◆ EXERCISE AIM ◆
Go through the entries below and pick out every line with "Task".

◆ Records excerpted from a collection ◆
+++

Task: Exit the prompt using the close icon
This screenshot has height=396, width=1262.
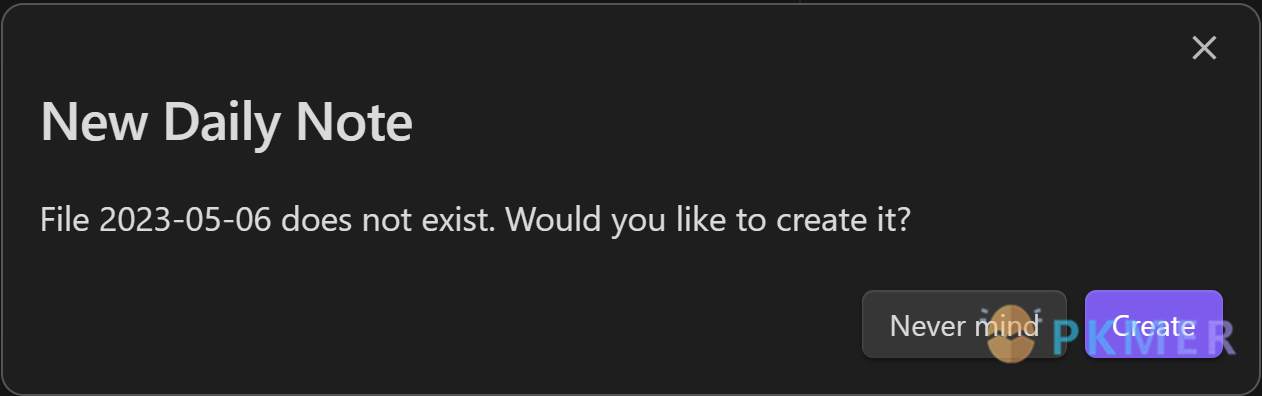Action: (x=1204, y=47)
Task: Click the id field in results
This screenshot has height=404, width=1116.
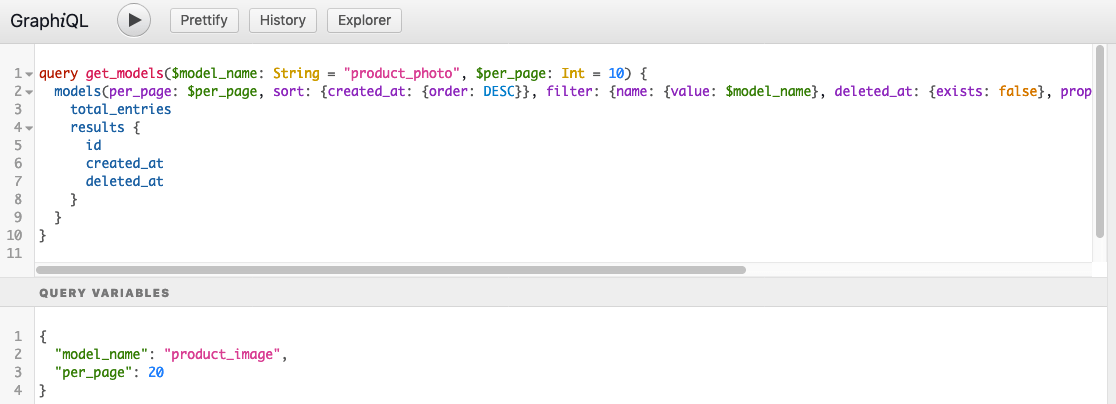Action: click(x=94, y=146)
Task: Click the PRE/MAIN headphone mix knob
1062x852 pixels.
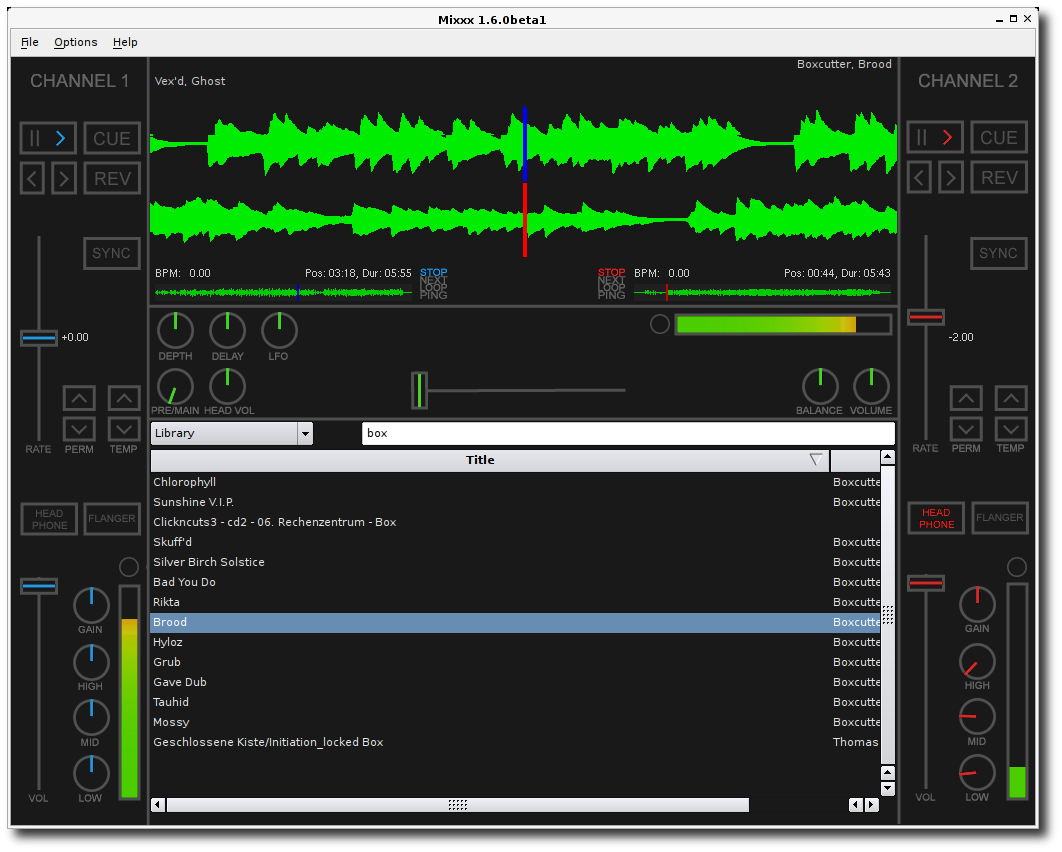Action: point(174,386)
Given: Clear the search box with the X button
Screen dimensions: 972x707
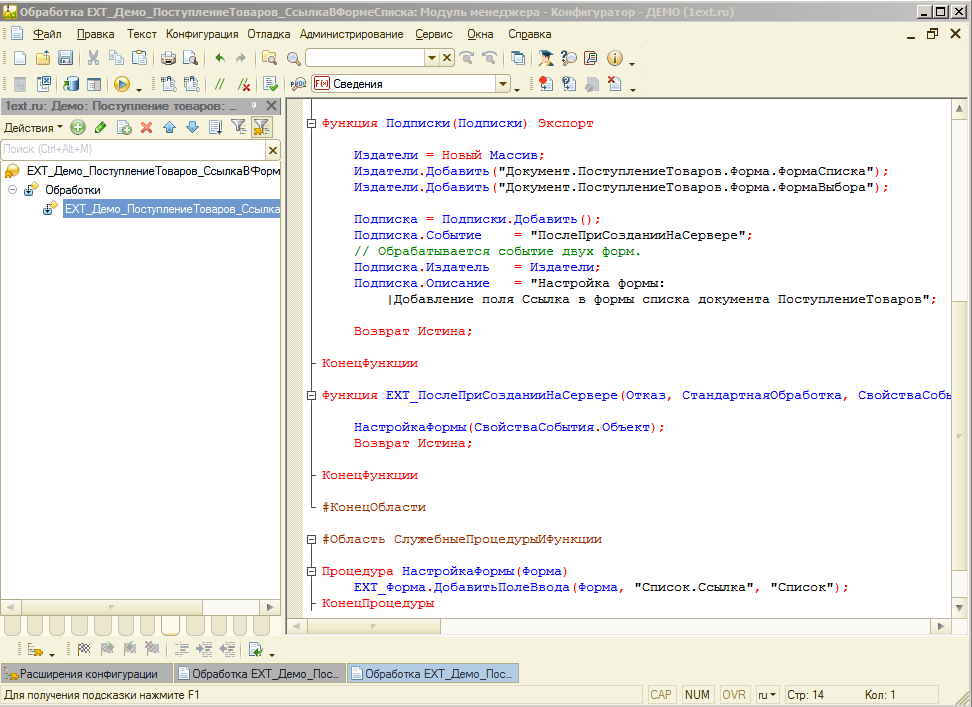Looking at the screenshot, I should click(271, 149).
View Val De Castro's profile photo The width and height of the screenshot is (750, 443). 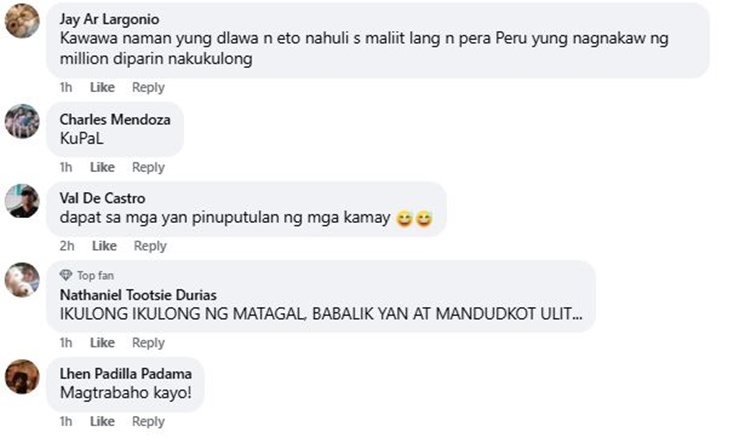pos(22,201)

+++

◆ SOLUTION TO THIS PROBLEM ◆
Task: Exit the prompt using the close icon
Task: Click the id field in results
Task: Click the PRE/MAIN headphone mix knob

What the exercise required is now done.